2/3 Cup Flour - not self-rising
1/3 Cup Watkins Baking Cocoa
1 1/2 Cups Sugar - divided
12 large Egg Whites - at room temperature
1 1/2 teas. Watkins Vanilla, Double Strength
1 1/2 teas. Cream of Tartar
1/2 teas. Salt

Heat oven to 375 degrees F. Sift flour, cocoa and 3|4 cup granulated sugar together 3 times and set aside. Beat egg whites at low speed in a large mixer bowl until foamy, about 5 minutes. Add Watkins Vanilla, cream of tartar and salt. Gradually increase speed to medium while beating in remaining 3|4 cup granulated sugar, 1 tablespoon at a time for 5 minutes. When sugar is mixed in, continue beating to stiff peaks (2 minutes more). Sift one third of dry ingredients over whites, then gently fold in.
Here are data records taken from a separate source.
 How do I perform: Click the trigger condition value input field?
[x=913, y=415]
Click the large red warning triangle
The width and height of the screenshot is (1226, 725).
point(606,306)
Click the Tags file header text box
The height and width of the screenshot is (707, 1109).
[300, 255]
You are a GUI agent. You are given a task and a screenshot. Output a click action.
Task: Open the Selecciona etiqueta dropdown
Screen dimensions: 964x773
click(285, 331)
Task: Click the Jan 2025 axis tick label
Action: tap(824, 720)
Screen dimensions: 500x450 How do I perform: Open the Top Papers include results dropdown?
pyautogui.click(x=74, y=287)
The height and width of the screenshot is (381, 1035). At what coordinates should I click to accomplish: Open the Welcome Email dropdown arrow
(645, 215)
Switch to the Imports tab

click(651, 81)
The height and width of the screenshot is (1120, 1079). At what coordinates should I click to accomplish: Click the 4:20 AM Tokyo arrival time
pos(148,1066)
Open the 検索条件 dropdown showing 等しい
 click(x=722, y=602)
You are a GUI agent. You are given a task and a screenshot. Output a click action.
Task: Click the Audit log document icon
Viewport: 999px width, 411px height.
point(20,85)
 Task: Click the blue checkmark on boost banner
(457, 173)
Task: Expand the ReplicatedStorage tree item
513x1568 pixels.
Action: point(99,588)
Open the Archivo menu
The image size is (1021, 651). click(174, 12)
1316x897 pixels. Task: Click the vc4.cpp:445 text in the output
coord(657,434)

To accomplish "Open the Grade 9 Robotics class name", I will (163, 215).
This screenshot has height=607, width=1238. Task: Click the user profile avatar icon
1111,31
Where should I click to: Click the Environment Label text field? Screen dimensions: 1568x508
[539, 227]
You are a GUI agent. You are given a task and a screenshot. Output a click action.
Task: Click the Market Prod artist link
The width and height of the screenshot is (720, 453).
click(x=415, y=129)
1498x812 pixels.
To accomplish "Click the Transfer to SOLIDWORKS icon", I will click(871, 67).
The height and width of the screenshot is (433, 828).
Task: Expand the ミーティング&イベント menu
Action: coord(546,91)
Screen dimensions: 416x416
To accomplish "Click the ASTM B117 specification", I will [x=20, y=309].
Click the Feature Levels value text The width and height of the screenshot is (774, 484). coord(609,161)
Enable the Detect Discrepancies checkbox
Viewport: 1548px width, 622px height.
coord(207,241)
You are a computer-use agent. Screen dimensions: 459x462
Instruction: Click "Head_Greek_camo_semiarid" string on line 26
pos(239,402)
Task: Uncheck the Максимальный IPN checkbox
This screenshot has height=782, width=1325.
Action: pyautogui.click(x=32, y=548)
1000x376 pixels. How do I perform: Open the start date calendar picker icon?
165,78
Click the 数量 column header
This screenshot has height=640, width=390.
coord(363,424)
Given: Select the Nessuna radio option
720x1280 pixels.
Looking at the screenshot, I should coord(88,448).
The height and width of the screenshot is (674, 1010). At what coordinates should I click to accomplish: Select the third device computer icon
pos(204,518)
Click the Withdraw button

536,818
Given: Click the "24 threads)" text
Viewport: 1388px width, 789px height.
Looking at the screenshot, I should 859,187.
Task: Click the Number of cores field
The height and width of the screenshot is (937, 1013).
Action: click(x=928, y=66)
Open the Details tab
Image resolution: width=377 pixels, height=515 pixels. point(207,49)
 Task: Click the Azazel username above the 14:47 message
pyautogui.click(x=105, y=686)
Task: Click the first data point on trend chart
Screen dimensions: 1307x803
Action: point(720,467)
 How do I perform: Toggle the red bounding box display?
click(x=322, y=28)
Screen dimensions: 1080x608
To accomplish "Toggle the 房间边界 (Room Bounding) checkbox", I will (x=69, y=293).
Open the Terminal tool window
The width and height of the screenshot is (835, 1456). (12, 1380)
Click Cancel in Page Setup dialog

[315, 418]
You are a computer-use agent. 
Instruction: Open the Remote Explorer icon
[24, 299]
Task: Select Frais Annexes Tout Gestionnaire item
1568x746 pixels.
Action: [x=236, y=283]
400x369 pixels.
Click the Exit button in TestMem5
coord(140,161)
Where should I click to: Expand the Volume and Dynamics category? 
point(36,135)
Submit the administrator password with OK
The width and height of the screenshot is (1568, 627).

Repeat process 2 more times. Pour batter into ungreased 10-inch tube pan. Cut through batter to remove air pockets. Bake 40 to 45 minutes, until top springs back when gently pressed. Invert and hang pan on neck of bottle to cool. To un-mold, run a thin knife around side of pan and tube, and invert pan. Turn cake upright onto serving plate. Garnish with powdered sugar, if desired. Serves 14.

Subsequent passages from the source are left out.